We have gained some things that the Puritan had not—we of this generation, we of the twentieth century, here in this great Republic; but we are also in danger of losing certain things which the Puritan had and which we can by no manner of means afford to lose. We have gained a joy of living which he had not, and which it is a good thing for every people to have and to develop. Let us see to it that we do not lose what is more important still; that we do not lose the Puritan’s iron sense of duty, his unbending, unflinching will to do the right as it was given him to see the right….

The Puritan owed his extraordinary success… to the fact that he combined… both the power of individual initiative… and the power of acting in combination with his fellows; and that furthermore he joined to a high heart that shrewd common sense which saves a man from the besetting sins of the visionary and the doctrinaire… lofty purposes, but… practical good sense, too. He could hold his own… without clamorous insistence upon being helped by others, and yet he could combine with others… to do a job which could not be as well done by any one man individually.

These were the qualities which enabled him to do his work, and they are the very qualities which we must show in doing our work to-day. There is no use in our coming here to pay homage to the men who founded this nation unless we first of all come in the spirit of trying to do our work to-day as they did their work in the yesterdays that have vanished….

The Puritan was no Laodicean, no laissez-faire theorist. When he saw conduct which was in violation of his rights—of the rights of man, the rights of God, as he understood them—he attempted to regulate such conduct with instant, unquestioning promptness and effectiveness… if such regulation was necessary for the public weal; and this is the spirit which we must show to-day whenever it is necessary.

The utterly changed conditions of our national life necessitate changes in certain of our laws, of our governmental methods…. National sovereignty is to be upheld in so far as it means the sovereignty of the people used for the real and ultimate good of the people; and state’s rights are to be upheld in so far as they mean the people’s rights. Especially is this true in dealing with the relations of the people as a whole to the great corporations which are the distinguishing feature of modern business conditions.

Experience has shown that it is necessary to exercise a far more efficient control than at present over the business use of those vast fortunes, chiefly corporate…. When the Constitution was created none of the conditions of modern business existed. They are wholly new and we must create new agencies to deal effectively with them. There is no objection in the minds of this people to any man’s earning any amount of money if he does it honestly and fairly, if he gets it as the result of special skill and enterprise, as a reward of ample service actually rendered. But there is a growing determination that no man shall amass a great fortune by special privilege, by chicanery and wrongdoing, so far as it is in the power of legislation to prevent; and that a fortune, however amassed, shall not have a business use that is antisocial….

In dealing with any totally new set of conditions there must at the outset be hesitation and experiment. Such has been our experience in dealing with the enormous concentration of capital employed in interstate business. Not only the legislatures but the courts and the people need gradually to be educated so that they may see what the real wrongs are and what the real remedies….

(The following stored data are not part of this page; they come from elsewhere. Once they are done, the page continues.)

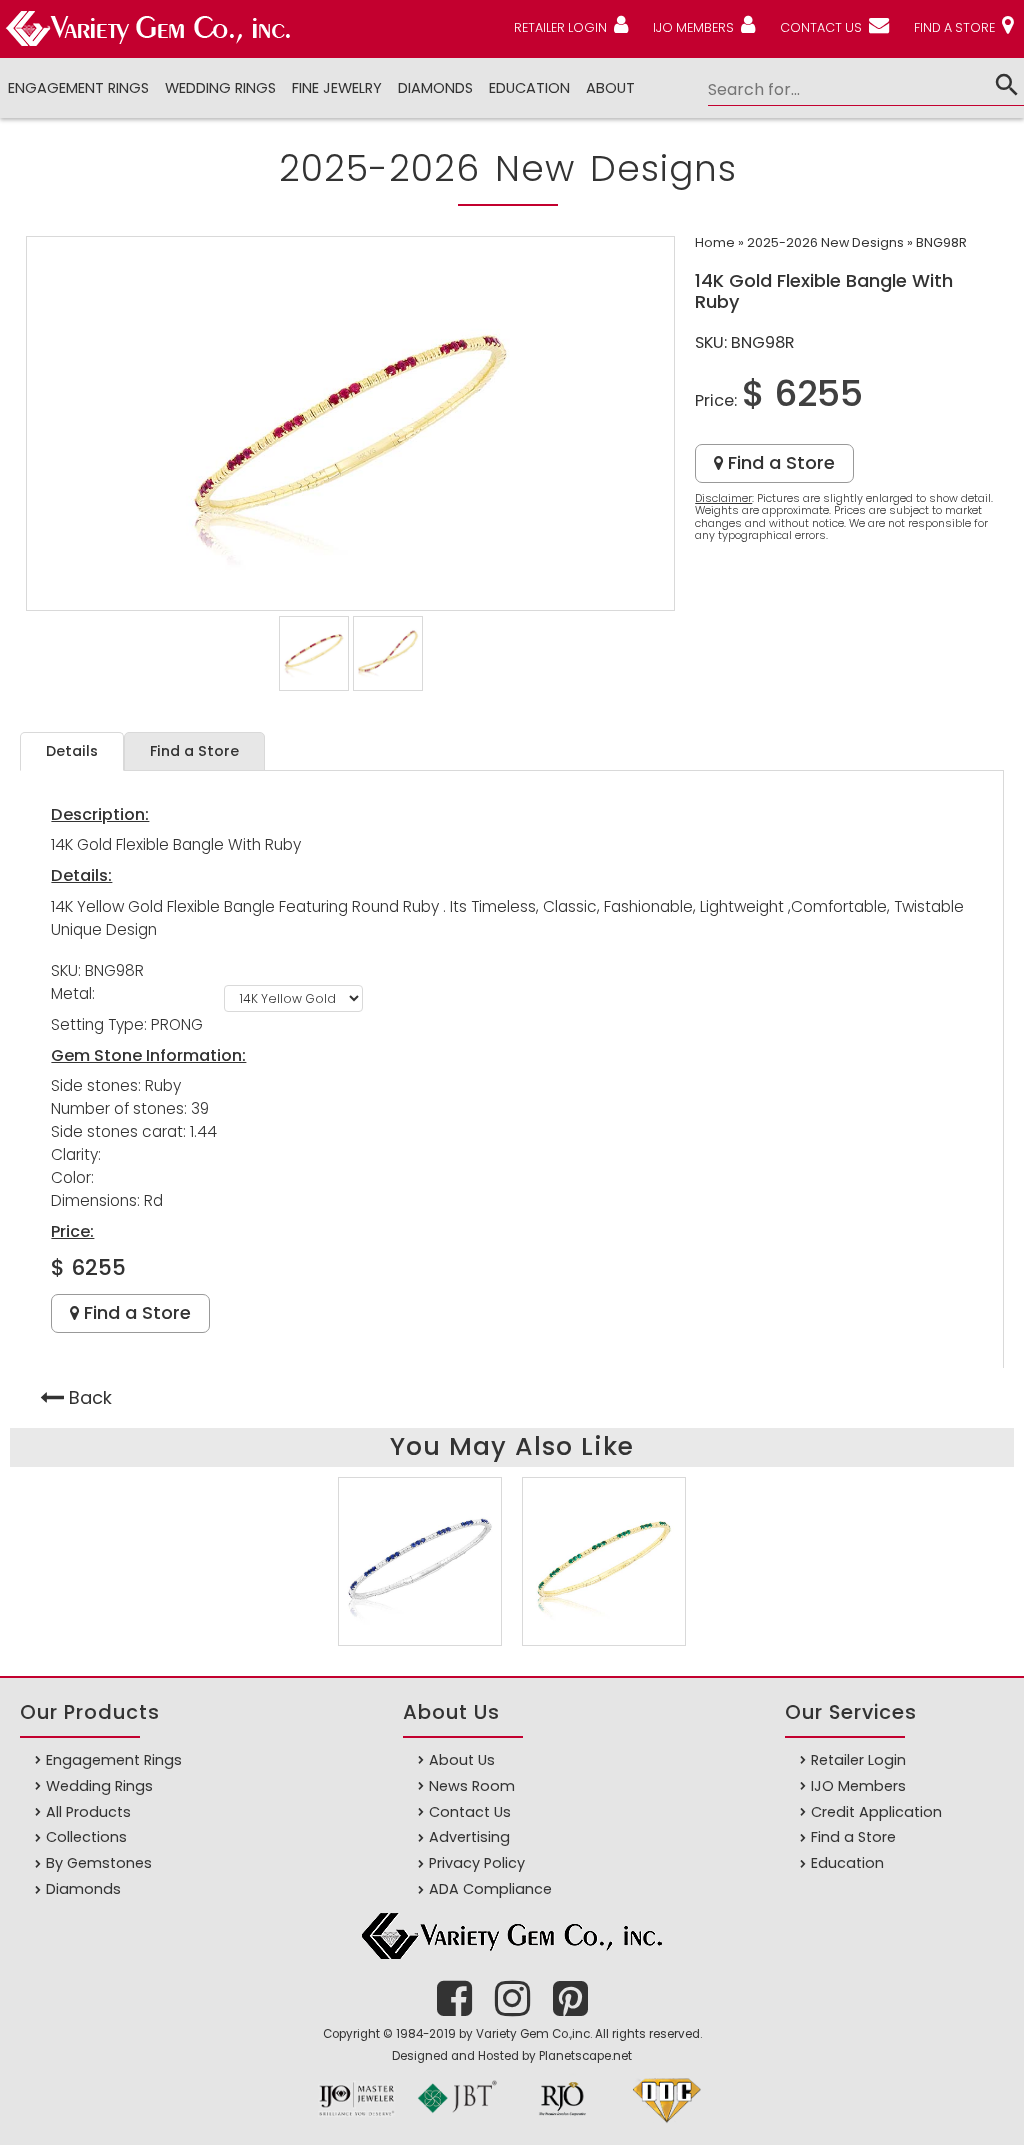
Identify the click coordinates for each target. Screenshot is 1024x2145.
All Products (88, 1812)
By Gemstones (99, 1863)
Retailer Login (858, 1760)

In the last six years we have shown that there is no individual and no corporation so powerful that he or it stands above the possibility of punishment under the law. Our aim is to try to do something effective; our purpose is to stamp out the evil; we shall seek to find the most effective device for this purpose; and we shall then use it, whether the device can be found in existing law or must be supplied by legislation. Moreover, when we thus take action against the wealth which works iniquity, we are acting in the interest of every man of property who acts decently and fairly by his fellows; and we are strengthening the hands of those who propose fearlessly to defend property against all unjust attacks. No individual, no corporation, obeying the law has anything to fear from this Administration.

During the present trouble with the stock market I have, of course, received countless requests and suggestions, public and private, that I should say or do something to ease the situation. There is a world-wide financial disturbance; it is felt in the bourses of Paris and Berlin; and British consols are lower than for a generation, while British railway securities have also depreciated. On the New York Stock Exchange the disturbance has been peculiarly severe.

Most of it I believe to be due to matters not peculiar to the United States, and most of the remainder to matters wholly unconnected with any governmental action; but it may well be that the determination of the Government (in which, gentlemen, it will not waver), to punish certain malefactors of great wealth, has been responsible for something of the trouble; at least to the extent of having caused these men to combine to[48] bring about as much financial stress as possible, in order to discredit the policy of the Government and thereby secure a reversal of that policy, so that they may enjoy unmolested the fruits of their own evil-doing. That they have misled many good people into believing that there should be such reversal of policy is possible. If so I am sorry; but it will not alter my attitude….

The rich man who with hard arrogance declines to consider the rights and the needs of those who are less well off, and the poor man who excites or indulges in envy and hatred of those who are better off, are alike alien to the spirit of our national life…. There exists no more sordid and unlovely type of social development than a plutocracy, for there is a peculiar unwholesomeness in a social and governmental ideal where wealth by and of itself is held up as the greatest good…. The life of a man who accumulates a vast fortune in ways that are repugnant to every instinct of generosity and of fair dealing… [and] the vapidly useless and self-indulgent life of the inheritor of that fortune… [are] contemptible in the eyes of all….

Where the power of the law can be wisely used to prevent or to minimize the acquisition or business employment of such wealth and to make it pay by income or inheritance tax its proper share of the burden of government, I would invoke that power without a moment’s hesitation….

We should all of us work heart and soul for the real and permanent betterment which will lift our democratic civilization to a higher level of safety and usefulness. Such betterment can come only by the slow, steady growth of the spirit which metes a generous, but not a sentimental, justice to each man on his merits as a man, and which recognizes the fact that the highest and deepest happiness for the individual lies not in selfishness but in service.